╭──

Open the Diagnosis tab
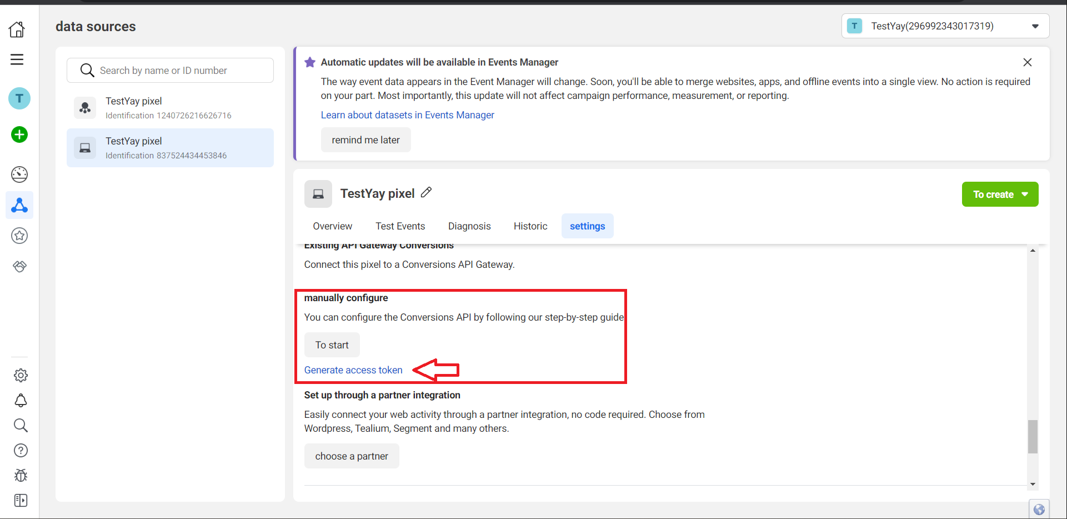The width and height of the screenshot is (1067, 519). 469,226
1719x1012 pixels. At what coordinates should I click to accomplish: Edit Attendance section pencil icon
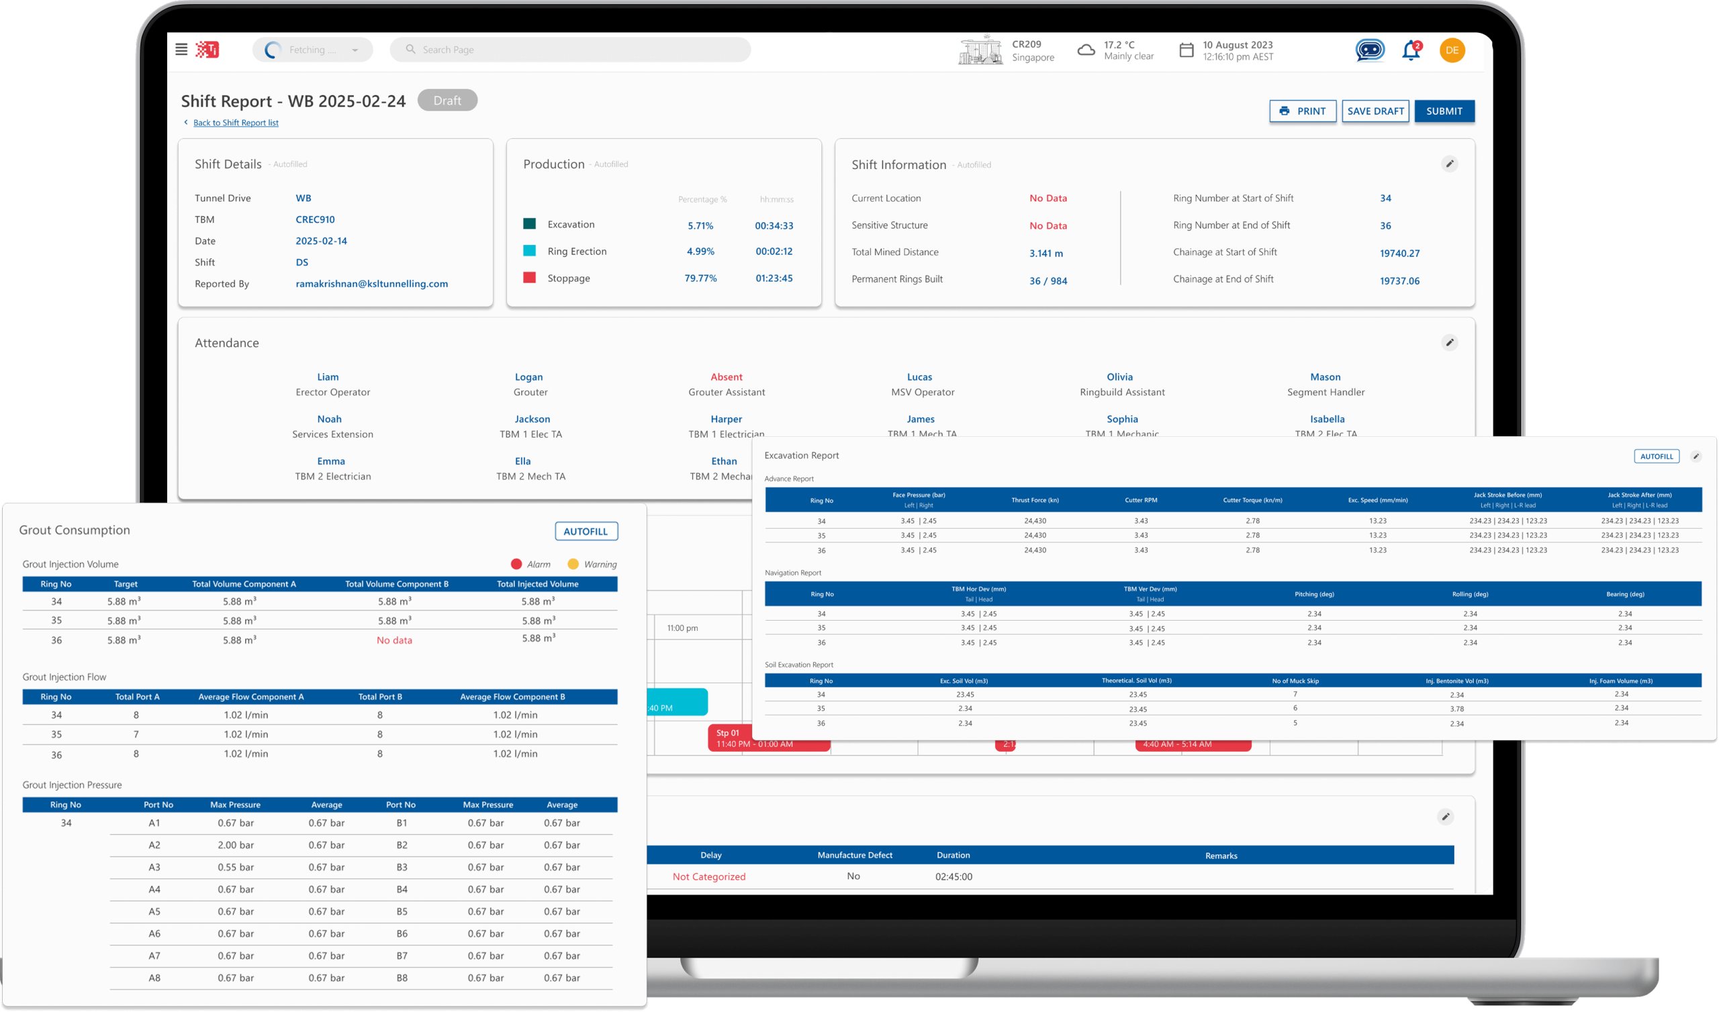click(x=1450, y=342)
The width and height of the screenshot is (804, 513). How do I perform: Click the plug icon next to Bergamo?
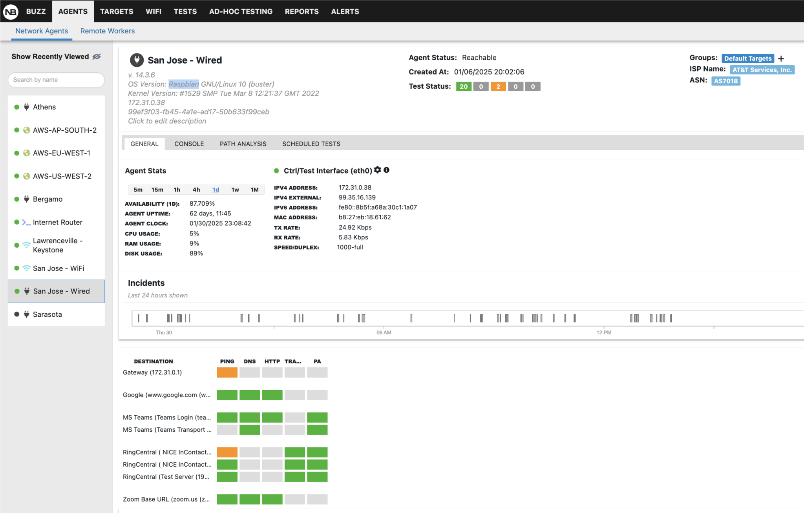click(26, 199)
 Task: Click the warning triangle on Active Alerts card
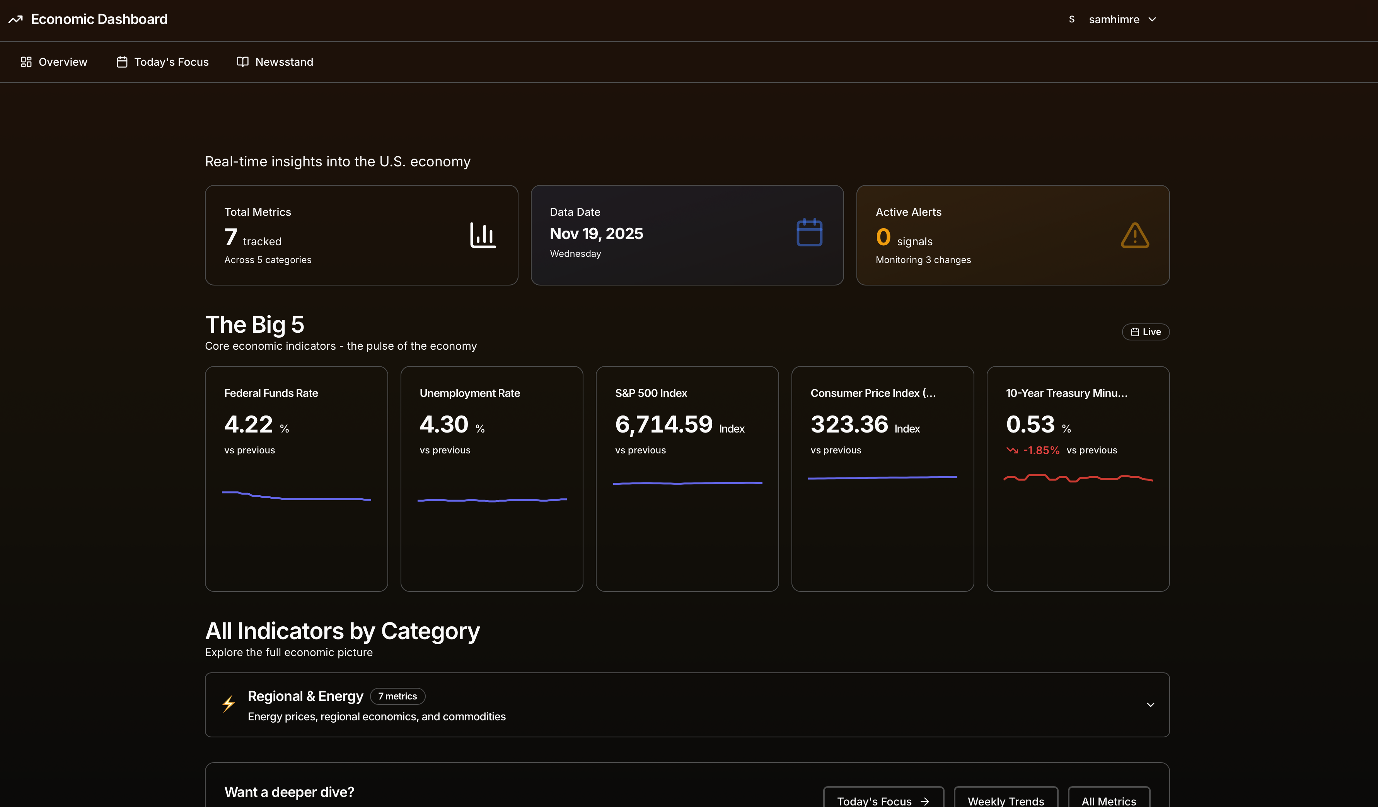coord(1135,235)
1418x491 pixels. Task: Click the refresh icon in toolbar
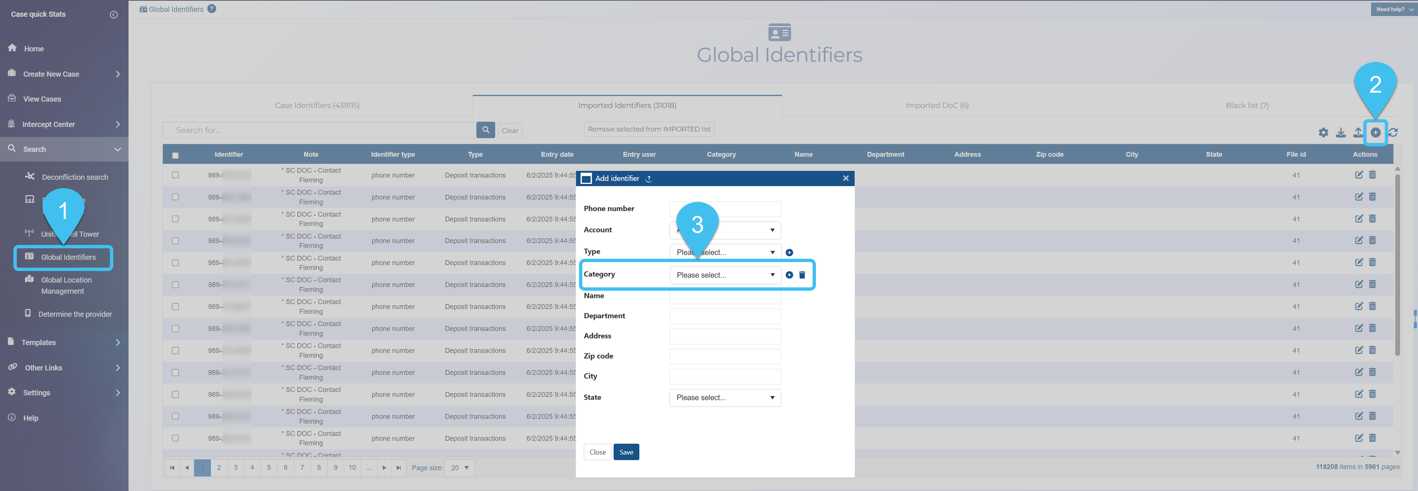point(1393,133)
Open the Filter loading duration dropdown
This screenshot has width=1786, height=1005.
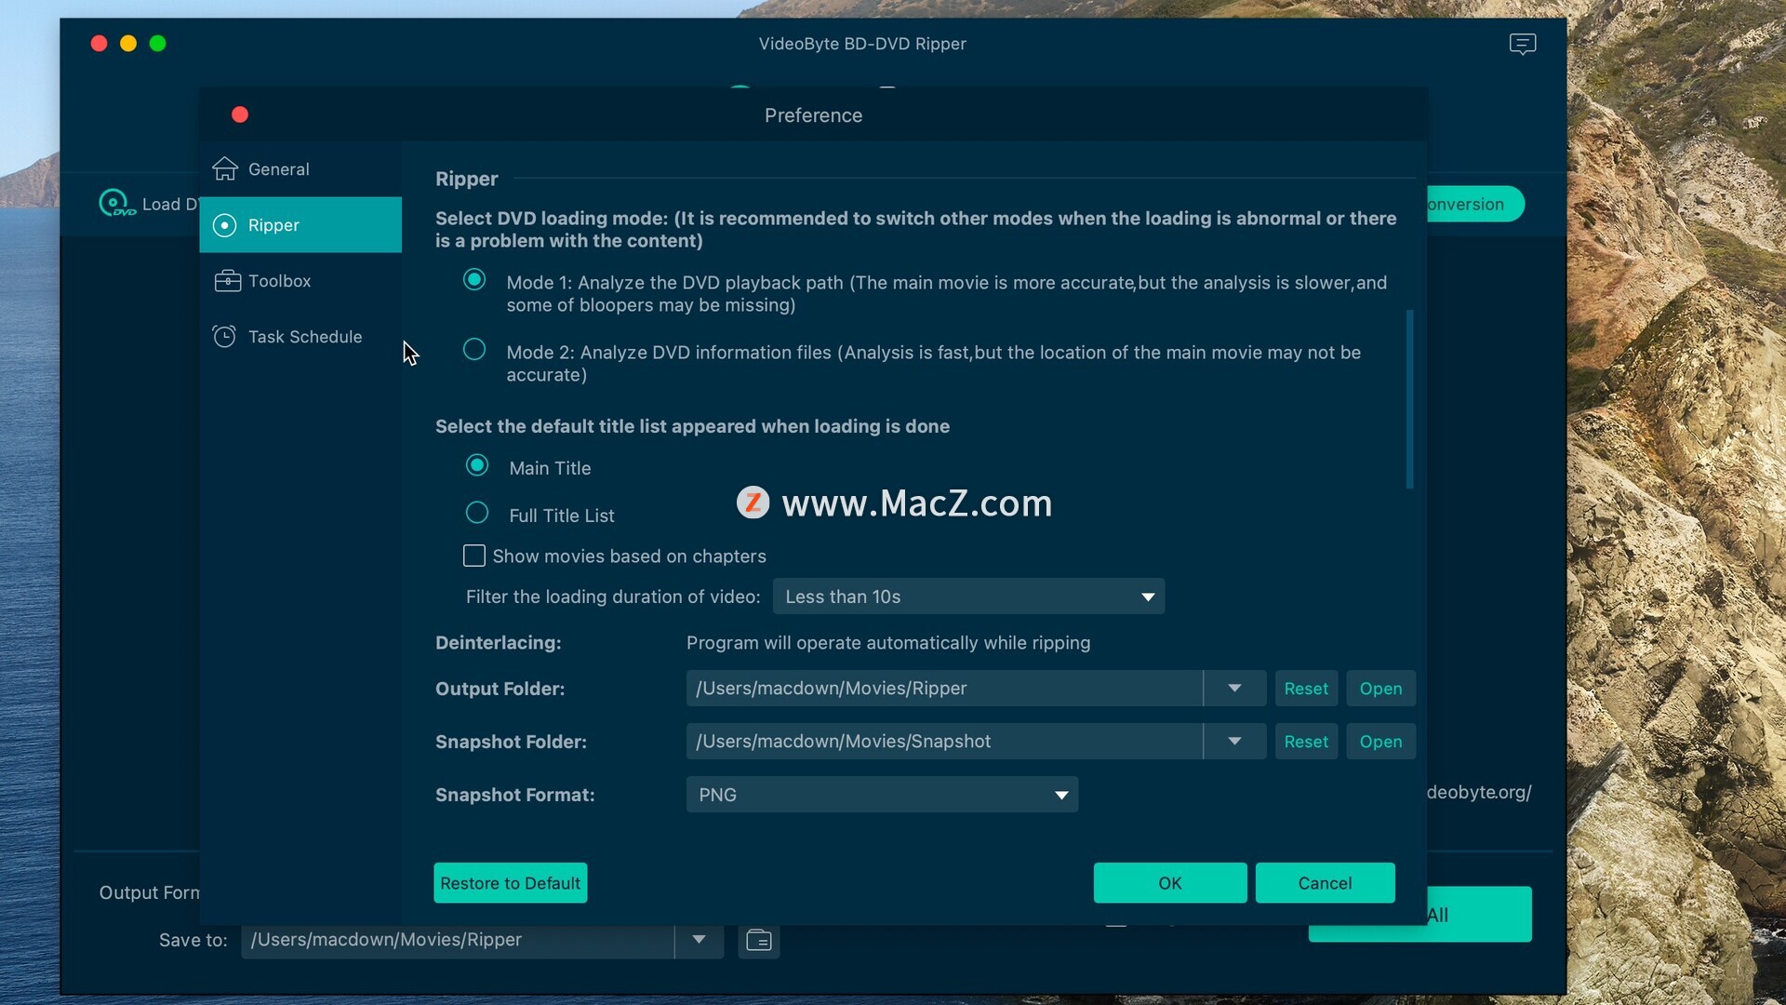click(x=967, y=596)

╰──

Skip the pictures. Please copy exactly the lines from the one with "Open the Filter loading duration dropdown" through the final line of the material above, both ends included.

Open the Filter loading duration dropdown
This screenshot has width=1786, height=1005.
click(x=967, y=596)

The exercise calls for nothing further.